The present invention relates to flavour/aroma materials and the preparation of such materials and key intermediates. It is particularly (though not exclusively) concerned with vanilla flavour materials and related materials.
Supplies of natural vanilla bean extracts suffer from shortages of supply and variability in quality. Despite a wide range of natural flavour chemicals having become commercially available over the last 10-15 years, no entirely satisfactory natural vanillin flavour chemical product or vanilla flavour has yet been developed. The main difficulties in developing a cost-effective vanillin product are firstly the unavailability of the preferred raw material, ferulic acid; and secondly the difficulty in finding microbial strains that can accumulate vanillin due to its ease of further metabolism, for instance to vanillic acid, and its inhibitory effect on the metabolism of cells. The main difficulty in developing a natural vanilla flavour is the large number of different chemicals that together contribute to the superior flavour and aroma of vanilla bean extracts. In addition for the minor usage of vanilla in fragrances a colourless solid product is required rather than the coloured ethanol-water vanilla bean extracts.

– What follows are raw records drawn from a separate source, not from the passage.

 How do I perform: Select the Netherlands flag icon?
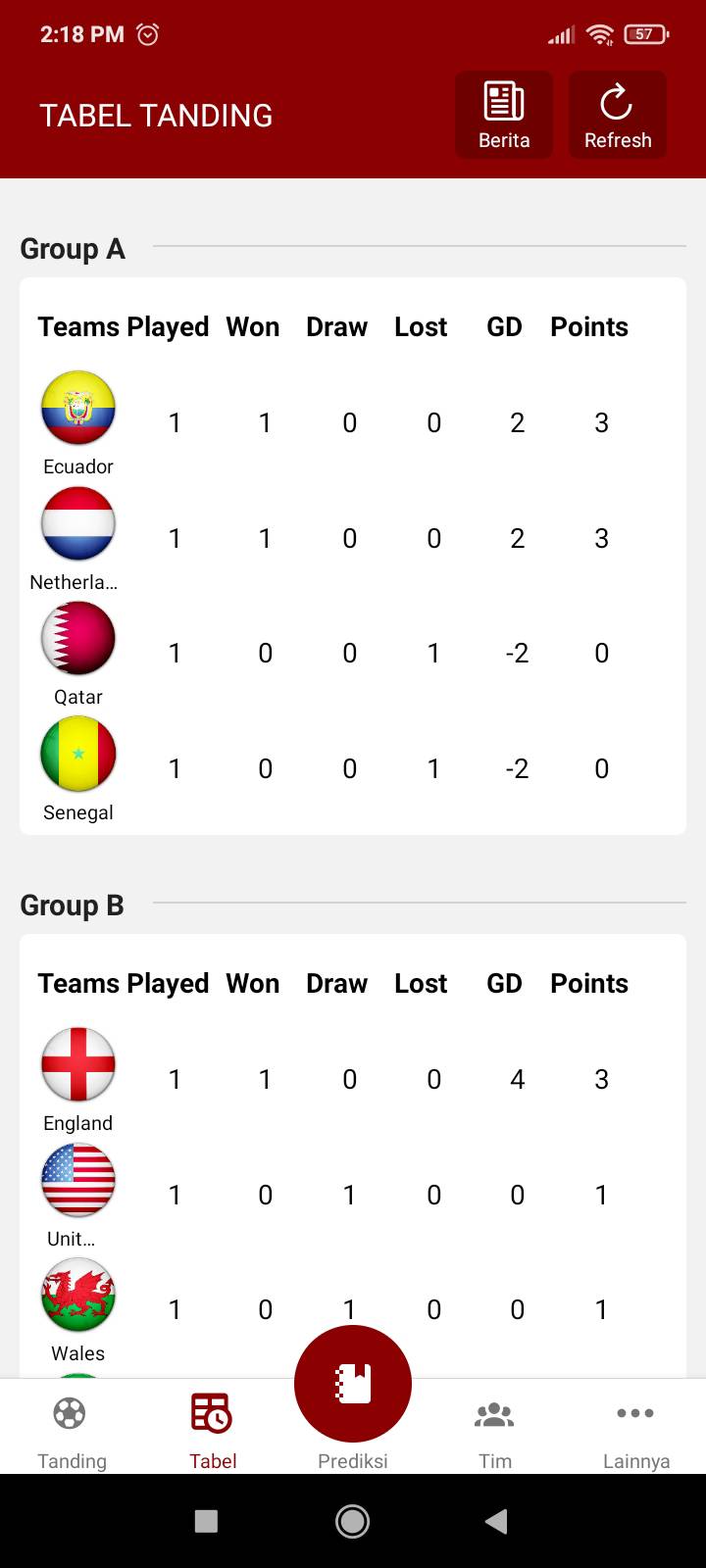78,523
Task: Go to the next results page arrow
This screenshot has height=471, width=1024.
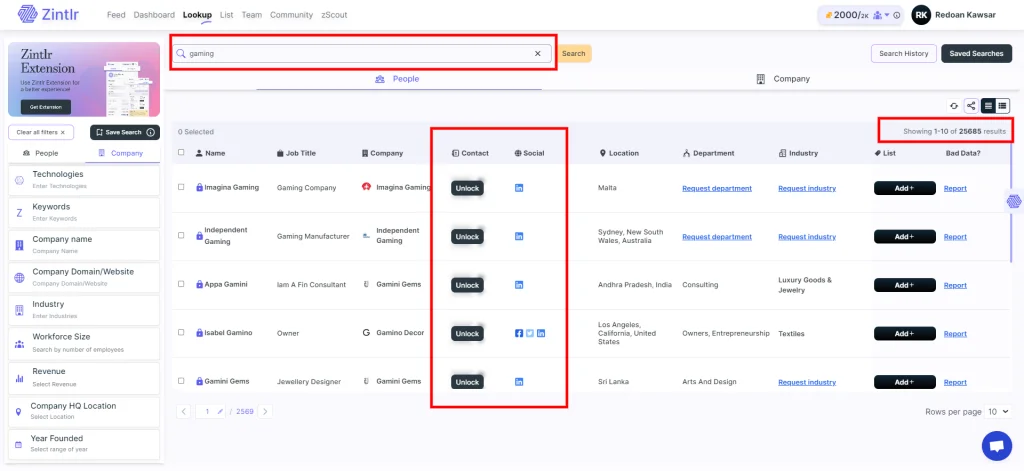Action: click(x=266, y=411)
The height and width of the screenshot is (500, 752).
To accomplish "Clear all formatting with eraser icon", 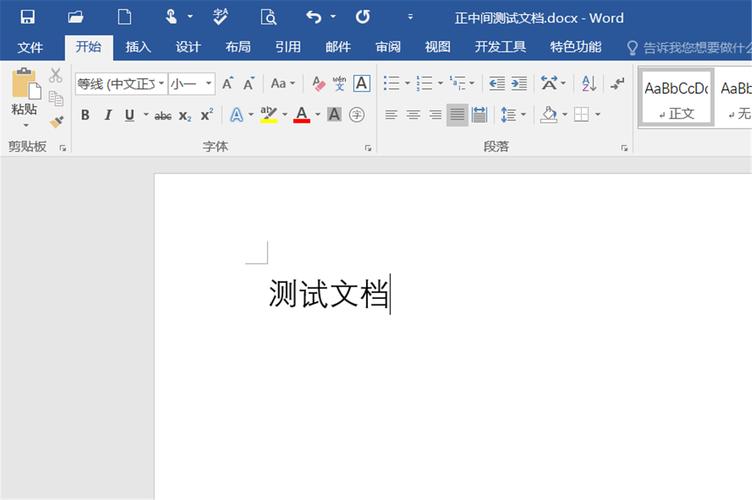I will (x=318, y=84).
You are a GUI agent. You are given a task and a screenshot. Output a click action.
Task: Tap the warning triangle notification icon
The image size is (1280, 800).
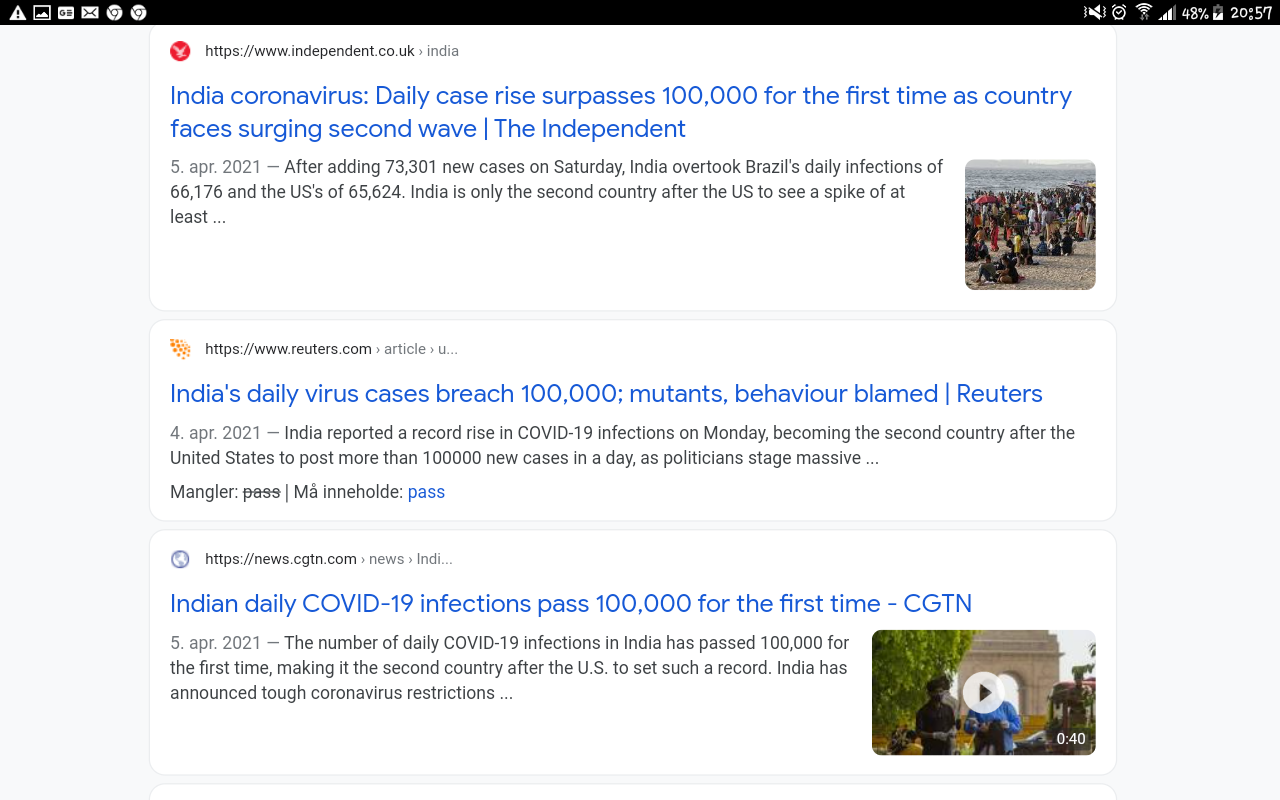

Our earlier application WO-A-96/39859 discloses the production of some phenolic materials by the enzymatic hydrolysis of plant materials. Thus ferulic acid (la) was produced by enzyme treatment of wheat germ or wheat bran. Caffeic acid (1b) was produced by enzyme treatment of sunflower meal. Ferulic acid and esters thereof are valuable as precursor compounds and also as ingredients of foods and cosmetics, e.g. serving as antioxidants. 
Various workers have reported the microbial conversion of ferulic acid (1a) into vanillin (3) either directly (e.g. DE-A-19532317) or via vanillic acid (2) (FR-A-2724394).